**WHAT IS REQUIRED**
Write out the material below line for line, without changing anything.

**TASK MATERIAL**
— Begin —

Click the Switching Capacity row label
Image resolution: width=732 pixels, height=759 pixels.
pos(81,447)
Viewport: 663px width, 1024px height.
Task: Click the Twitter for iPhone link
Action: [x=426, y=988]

— End —

**WRITTEN SOLUTION**
Click the Switching Capacity row label
Image resolution: width=732 pixels, height=759 pixels.
pos(81,447)
Viewport: 663px width, 1024px height.
Task: Click the Twitter for iPhone link
Action: [x=426, y=988]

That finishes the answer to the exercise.